**Given instruction**.
Report every line of the listing below that contains the string "point", copying each such line in full. Matching is case-sensitive.

__________________________________________________

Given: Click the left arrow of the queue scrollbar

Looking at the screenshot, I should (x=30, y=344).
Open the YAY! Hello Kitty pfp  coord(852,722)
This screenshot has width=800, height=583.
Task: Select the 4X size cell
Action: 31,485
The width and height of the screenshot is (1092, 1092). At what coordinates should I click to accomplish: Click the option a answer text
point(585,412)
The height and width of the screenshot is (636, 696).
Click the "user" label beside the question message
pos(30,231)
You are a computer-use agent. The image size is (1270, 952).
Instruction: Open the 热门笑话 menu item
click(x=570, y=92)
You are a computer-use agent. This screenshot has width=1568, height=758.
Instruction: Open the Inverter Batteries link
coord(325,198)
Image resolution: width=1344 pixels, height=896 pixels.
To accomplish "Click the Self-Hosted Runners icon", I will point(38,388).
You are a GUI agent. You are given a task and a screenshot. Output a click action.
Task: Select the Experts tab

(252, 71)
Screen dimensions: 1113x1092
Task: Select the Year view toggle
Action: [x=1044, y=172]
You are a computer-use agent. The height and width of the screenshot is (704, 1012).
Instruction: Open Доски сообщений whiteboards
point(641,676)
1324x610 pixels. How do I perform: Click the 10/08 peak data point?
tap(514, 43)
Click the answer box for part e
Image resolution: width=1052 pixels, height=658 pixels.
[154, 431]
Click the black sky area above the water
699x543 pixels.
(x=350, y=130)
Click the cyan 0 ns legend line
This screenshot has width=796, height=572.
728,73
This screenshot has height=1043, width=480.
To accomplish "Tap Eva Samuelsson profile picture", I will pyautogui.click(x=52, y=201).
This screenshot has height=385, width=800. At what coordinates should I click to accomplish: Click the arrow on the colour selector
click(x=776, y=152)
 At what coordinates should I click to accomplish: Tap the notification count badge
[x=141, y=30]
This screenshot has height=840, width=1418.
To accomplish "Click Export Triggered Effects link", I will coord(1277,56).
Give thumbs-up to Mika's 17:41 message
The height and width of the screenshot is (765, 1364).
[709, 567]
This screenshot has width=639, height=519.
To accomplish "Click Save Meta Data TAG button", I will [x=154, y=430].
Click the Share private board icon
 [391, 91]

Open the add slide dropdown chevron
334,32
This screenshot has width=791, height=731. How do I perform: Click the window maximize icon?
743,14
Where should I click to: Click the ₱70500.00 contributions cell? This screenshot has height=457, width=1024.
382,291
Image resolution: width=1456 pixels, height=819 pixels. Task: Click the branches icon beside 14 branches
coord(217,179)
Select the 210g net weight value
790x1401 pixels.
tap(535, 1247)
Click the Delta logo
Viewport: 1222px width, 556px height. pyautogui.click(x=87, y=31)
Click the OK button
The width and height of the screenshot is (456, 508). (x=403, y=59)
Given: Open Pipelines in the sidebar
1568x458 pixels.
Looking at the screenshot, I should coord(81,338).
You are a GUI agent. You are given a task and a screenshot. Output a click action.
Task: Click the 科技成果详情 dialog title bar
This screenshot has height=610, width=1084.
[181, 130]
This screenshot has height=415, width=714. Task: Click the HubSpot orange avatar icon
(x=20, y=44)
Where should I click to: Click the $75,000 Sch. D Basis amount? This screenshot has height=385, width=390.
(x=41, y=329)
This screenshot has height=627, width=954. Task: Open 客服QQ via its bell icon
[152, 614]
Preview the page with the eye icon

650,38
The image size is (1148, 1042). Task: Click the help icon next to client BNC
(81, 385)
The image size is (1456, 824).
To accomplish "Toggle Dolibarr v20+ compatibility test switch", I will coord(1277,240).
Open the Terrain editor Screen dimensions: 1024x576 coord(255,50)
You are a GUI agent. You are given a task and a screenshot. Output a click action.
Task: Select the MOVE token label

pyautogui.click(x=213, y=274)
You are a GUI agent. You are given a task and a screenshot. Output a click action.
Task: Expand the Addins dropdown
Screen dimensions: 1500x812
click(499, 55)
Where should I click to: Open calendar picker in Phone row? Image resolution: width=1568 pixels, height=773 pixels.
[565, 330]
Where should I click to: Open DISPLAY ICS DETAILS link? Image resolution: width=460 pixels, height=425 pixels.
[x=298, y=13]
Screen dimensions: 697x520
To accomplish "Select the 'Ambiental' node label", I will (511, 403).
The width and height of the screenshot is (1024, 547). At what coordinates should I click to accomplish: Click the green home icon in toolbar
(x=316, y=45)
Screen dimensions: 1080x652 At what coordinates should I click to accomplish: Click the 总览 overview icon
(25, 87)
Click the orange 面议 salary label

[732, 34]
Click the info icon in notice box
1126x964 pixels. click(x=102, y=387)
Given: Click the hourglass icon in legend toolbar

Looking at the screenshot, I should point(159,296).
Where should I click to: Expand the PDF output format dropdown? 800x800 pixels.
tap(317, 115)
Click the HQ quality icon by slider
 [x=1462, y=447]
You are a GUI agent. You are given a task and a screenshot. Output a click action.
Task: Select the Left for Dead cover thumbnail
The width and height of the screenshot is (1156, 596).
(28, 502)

__________________________________________________

**Correct response**.
point(585,412)
To accomplish "Click the Self-Hosted Runners icon", I will point(38,388).
point(641,676)
1324x610 pixels. How do I perform: Click the 10/08 peak data point?
Looking at the screenshot, I should point(159,296).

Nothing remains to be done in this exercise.